In accordance with the present invention, there is shown in Figure 1 a luminaire generally designated as 10 having a casing 12 which contains the ballast (not shown) and a high intensity discharge lamp 14 which is mounted substantially vertically with its base up into a socket 16. The casing has a bracket assembly 17 connected thereto which has a pair of downwardly extending legs 18. The legs 18 each have a short inwardly projecting horizontal section 19 which fits into a slot 20 in a outer reflector 21. The outer reflector 21 may also be fastened to the bracket 17 in other ways conventional in the art. The bracket assembly 17 is adjustable by a slot and screw arrangement at 15 to permit initial adjustment of the distribution of light from the outer reflector 21.

While the vertically mounted lamp is often referred to in a base up position, it can also be used in a base down position for indirect lighting. Thus, light will be reflected upwardly from the lamp onto a ceiling from which it is then reflected down. Such lights are used for indirect lighting, for example, in indoor tennis courts, to avoid glare to the players when they look up. Also, while the lamp is described for many types of installations as being vertically mounted, this is meant to distinguish over fixtures using horizontally mounted lamps. The lamp need not be vertical to be used with the subject invention, as long as the inner reflector is movable coaxially along the axis of the lamp. For example, dual reflector HID flood lights in accordance with this invention are

- 7 - positioned and used with the lamp at various angles to the vertical. The subject dual reflector assembly is mounted coaxially with the lamp. This arrangement provides a highly effective flood light which can concentrate its light by adjustment of the inner reflector as described herein.
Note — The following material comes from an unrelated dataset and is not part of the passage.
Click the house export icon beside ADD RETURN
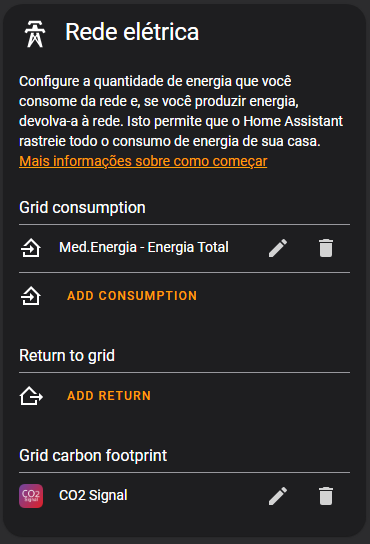The height and width of the screenshot is (544, 370). (x=31, y=396)
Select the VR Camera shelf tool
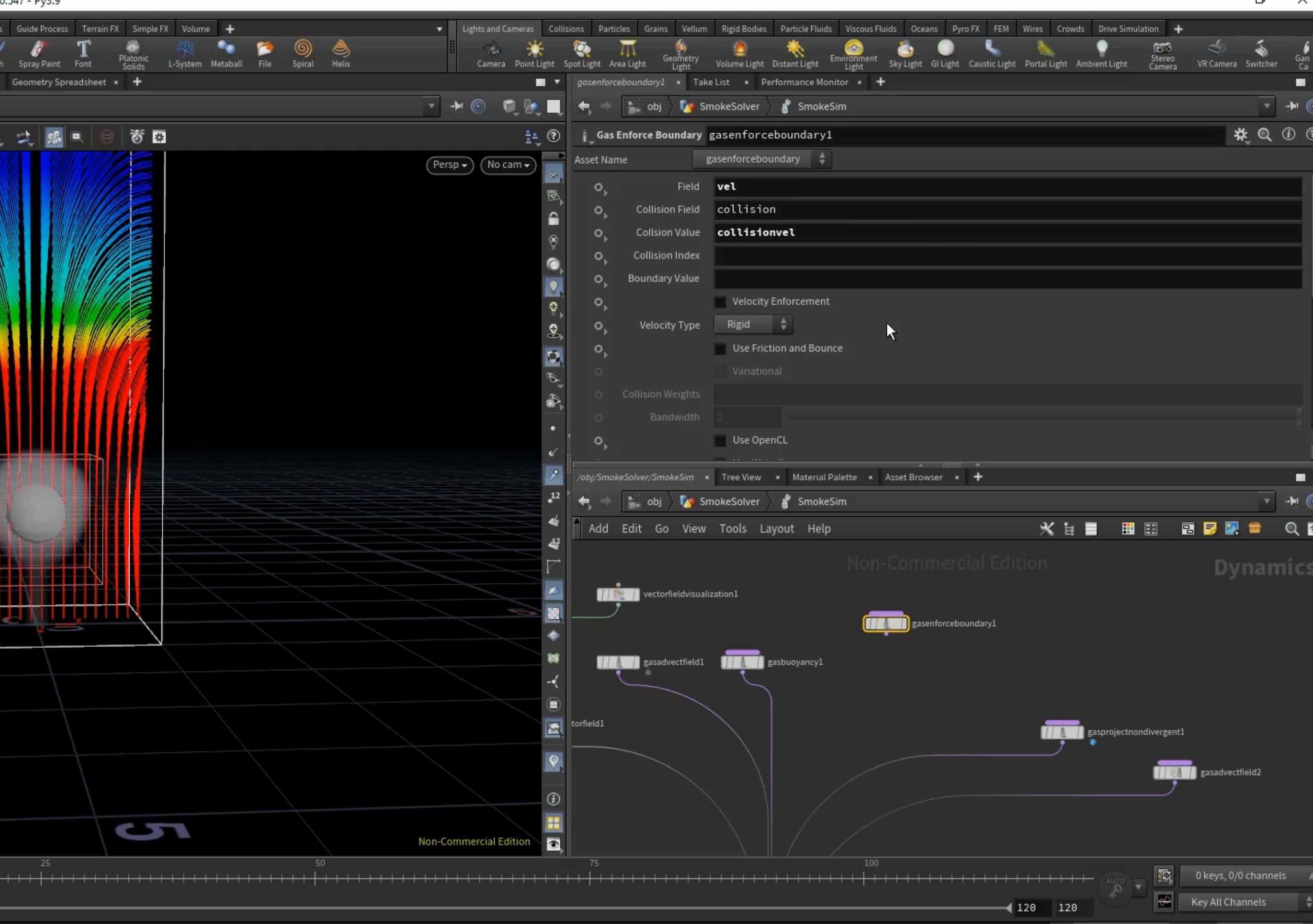Screen dimensions: 1313x924 click(x=1216, y=54)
An auxiliary reflector 22 is mounted for movement relative to the main reflector 21 and lamp 14 by any number of suitable attachment means. As shown in Figure 1 , in a preferred embodiment, the outer reflector 21 has two or more threaded members 23, such as internally threaded rivets, mounted in the top thereof. While a threaded member 23 is shown, it is apparent that it need not be inserted into the outer reflector. If the upper surface of the reflector is thick enough, a hole could be drilled and tapped to receive a screw or bolt. Alternatively, a wing nut, nut or other threaded member could rest on or be secured to the top of the outer reflector 21. A threaded fastener 24, such as a screw or bolt, passes through a corresponding hole 25 in the top of the auxiliary reflector 22 and screws into each threaded member 23. A spring 26, or other biasing means, could be used to maintain the desired spacing between auxiliary reflector 22 and outer reflector 21. Alternatively, a nut could be threaded on the fastener 24 and fixed down on top of the auxiliary reflector in place of using a spring. The use of the spring merely facilitates installation and adjustment of the auxiliary reflector. The threaded portions of the fasteners may be marked with lines or colors to permit the electrician or installer to evenly adjust the fasteners so that the top of the auxiliary reflector 22 is parallel to and evenly spaced from the top of outer reflector 21.
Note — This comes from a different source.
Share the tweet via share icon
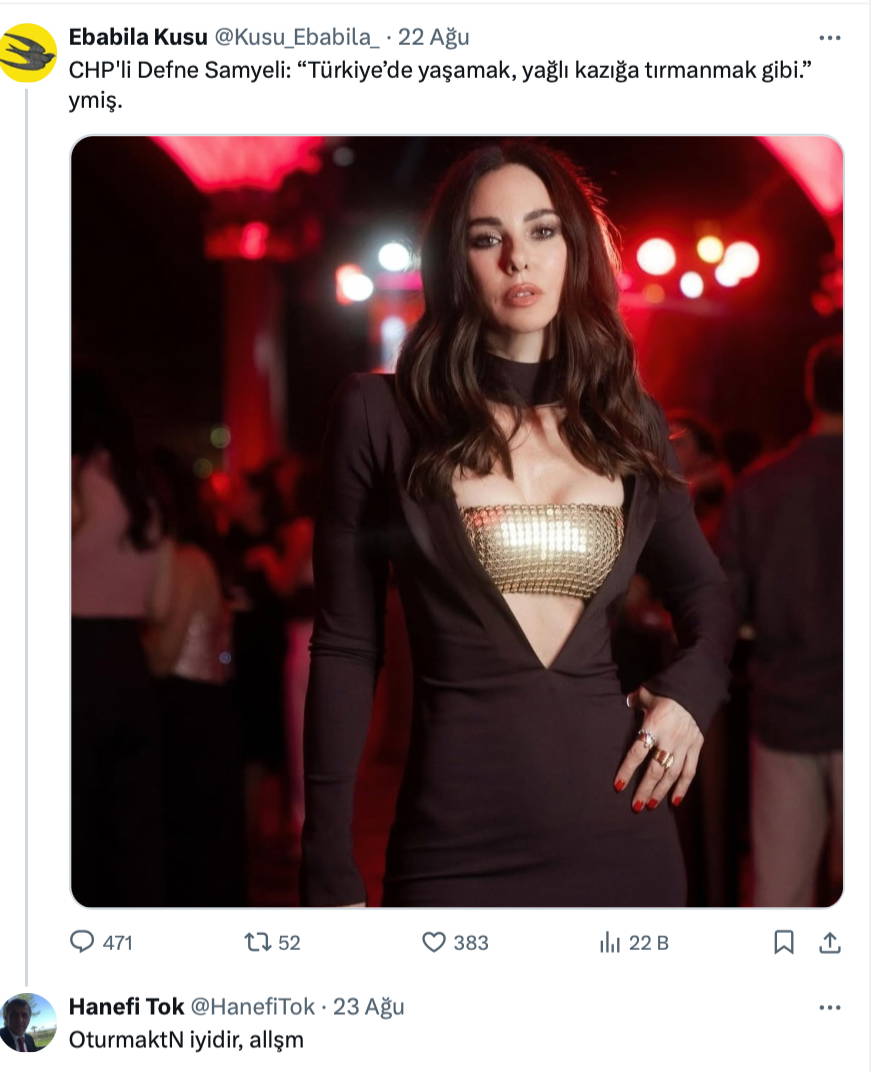Screen dimensions: 872x1072 pyautogui.click(x=829, y=942)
Instead of using bolts, a tubular member (not shown) could be used to connect the outer reflector and the auxiliary reflector. The upper end of the tubular member could be threaded to engage a threaded area formed in the top of the outer reflector. The bottom end of the tubular member could be fixed to the auxiliary member or could also be threaded to engage a threaded area formed in the top of the auxiliary member.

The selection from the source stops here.